> [Passage extrait]
----------
Les militaires, comme certains juristes, journalistes et historiens, ont beaucoup de mal à admettre que de simples citoyens se soient mêlés aussi profondément de leurs affaires et leur rappellent ainsi ce que signifie l'expression galvaudée par nos institutions : "au nom du peuple français". Ils n'en loupent pas une pour leur boucler le bec et rabaisser les militants d'ONG à leur place "d'amateurs", y compris à travers des décisions de justice odieuses. Je suis un de ces amateurs, et pour de bons français imprégnés de la culture de "l'honnête homme" du siècle dont le "Lagarde et Michard"34 eut des accents dithyrambiques, devant lesquelles la propagande soviétique fait piètre figure, cette phrase du général Sartre sur le rapport Mucyo et les militants d'ONG nous discrimine injustement. Il semble pourtant que notre constance et notre détermination, nos travaux de recherche honnêtes et sincèrement bénévoles, malgré notre "amateurisme" pour certains d'entre nous dont moi-même, aient forcé in fine, sans doute à travers des "conversions" plus illustres, le Président Macron à créer la commission Duclert, malgré le professionnalisme de militaires, de journalistes, de juristes et de politiques pervertis, voire d'historiens militaires, qui travaillaient à enterrer cette affaire monstrueuse.
D'autre part cette phrase sur le rapport Mucyo illustre aussi que, comme souvent en France, les Rwandais sont rejetés comme la cinquième roue de la charrette, après avoir été en ce qui concerne les Tutsi une "cinquième colonne" pour la politique franco-rwandaise. Ces événements se sont déroulés sur leur sol, au milieu de leur peuple, ils en furent témoins directs et même victimes quand ils n'étaient pas les alliés des Français. Les Rwandais disposent de documents significatifs, rédigés par des officiers français, sur du papier à en-tête des institutions rwandaises qu'ils servaient, et qui en vertu de l'accord d'assistance pour la formation de la gendarmerie rwandaise de 1975, amendé à deux reprises en 1983 et 1992, étaient gradés et insérés dans la hiérarchie militaire rwandaise et portaient l'uniforme rwandais35.
On peut aussi considérer que les alliés de la France furent finalement aussi victimes de notre politique, car ils ont échoué sur toute la ligne malgré l'appui renforcé de la France qui les a illusionnés. Ils n'ont réussi qu'une seule chose : exterminer un million de civils Tutsi. Absurde et sanguinaire "compensation". Ce que la France connaissait d'avance et contre lequel, elle n'a jamais levé le moindre petit doigt, sauf l'encouragement, illusoire et contourné, à mettre en retraite deux chefs d’État-major ayant exprimé le projet génocidaire des durs du régime devant les autorités françaises dès 1990. Ils reprirent du service dès le premier jour du génocide, aiguillonnant un gouvernement génocidaire formé à l'ambassade de France. Un comble.
----------
> [Données fournies]
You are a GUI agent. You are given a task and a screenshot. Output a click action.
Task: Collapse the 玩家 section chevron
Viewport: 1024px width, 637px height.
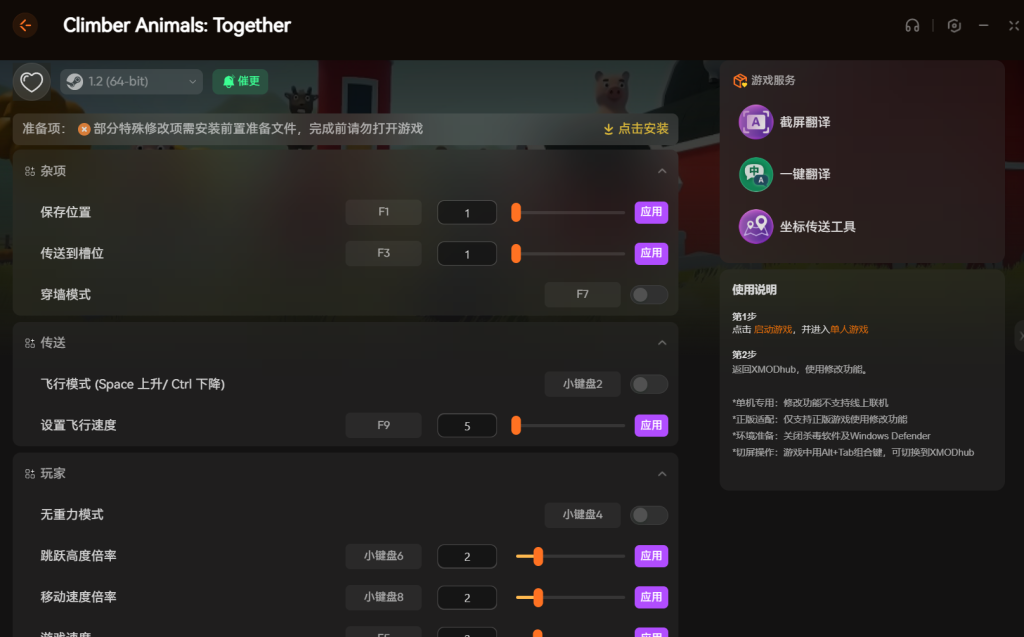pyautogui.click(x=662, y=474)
----------
> [Court exercice 1]
Relevez toutes les années mentionnées dans l'extrait sur la politique française au Rwanda, dans leur ordre d'apparition.
> [Court exercice 2]
Prolongez l'extrait sur la politique française au Rwanda à partir de sa dernière phrase.

> [Résultat attendu 1]
1975, 1983, 1992, 1990

> [Résultat attendu 2]
Les vrais "amateurs" de cette histoire lamentable sont ceux qui n'ont pas pris assez de recul devant la propagande des génocidaires et leurs doubles jeux. On retrouve trop souvent les éléments de langage des génocidaires sous des plumes professionnelles françaises, civiles, politiques et militaires.
Une grande partie de la gendarmerie rwandaise, formée par la gendarmerie française pendant 19 ans35, apporta au génocide son bras armé par la France, véhiculé par la France, informatisé par la France. Un des officiers français qui s'occupa de cette formation-équipement osa dire à un journaliste du journal Populaire du centre en 1996, en parlant du Rwanda, que ce pays "n'est pas sanguinaire". D'une certaine manière il a raison, on l'a rendu sanguinaire à travers une propagande que cet officier, resté trois ans au Rwanda de 1990 à 1993, a reconnue très tardivement du bout de son stylo, rongé par le stress d'être accusé, dans ce club de Médiapart. Que ne l'a-t-il pas dénoncée en son temps ! Il ne rappela même pas le génocide des Tutsi, deux ans après en 1996, au journaliste de Haute-Vienne qui l’interviewait, dépeignant les Tutsi comme des êtres maléfiques "avides de pouvoir". C'est du moins ce que le journaliste a compris et rédigé sans doute fidèlement dans le Populaire du centre36. Visiblement cet officier français supporte très mal la victoire politique et militaire du FPR et montre beaucoup d'empathie pour les Hutu. Victoire au goût très amer pour les Tutsi.
Le déni est un refuge psychologique. Académiquement, je ne devrais pas me perdre dans les prolongements des "décisions politiques dans les engagements militaires de la France" ... répercutées par des subalternes trop bêtement zélés et trop en osmose sur le terrain avec les alliés. Ce sont des "détails "pour le général Secrétaire37, mais des détails qui facilitèrent les tueries et qu'il refuse qu'on les évoque, car, comme pour l'ancien premier ministre de cohabitation, cela ne fait pas partie de l'idée qu'il veut donner de l'action de la France au Rwanda : celle qui le mettrait en valeur. Tout cela est très narcissique. Mais que pèse ce narcissisme de responsables Français face à des centaines de milliers de familles, dont je fais partie par alliance, détruites, défoncées, exterminées par une déraison franco-rwandaise ?
Ma conclusion est simple : malgré ces alluvions polémiques induites par une petite phrase malheureuse, le général Patrice Sartre est digne d'être lu et pris en compte, en espérant qu'à l'avenir il respecte mieux les Rwandais et leurs amis dans ses écrits. Cet écart montre que sa réflexion est purement dictée par des repères internes à l'armée, armée qu'il analyse lucidement par ailleurs, compte tenu de ce que nous savons. Certes dans nos analyses nous ne faisons sans doute pas assez la différence entre l’état-major et sa grande muette. Nous les prenons en bloc trop souvent et d'une certaine manière nous faisons ainsi le jeu de l’État-major38.
Mais avant tout cela il y a des survivants qui souffrent encore des comportements que le général Sartre décrit, même s'il comprend bien les grandes lignes du génocide des Tutsi, oublié dans la stratégie française. Cela doit être rappelé à un rédacteur d'une revue chrétienne. On ne peut pas avoir raison sur le dos des Rwandais dans cette affaire.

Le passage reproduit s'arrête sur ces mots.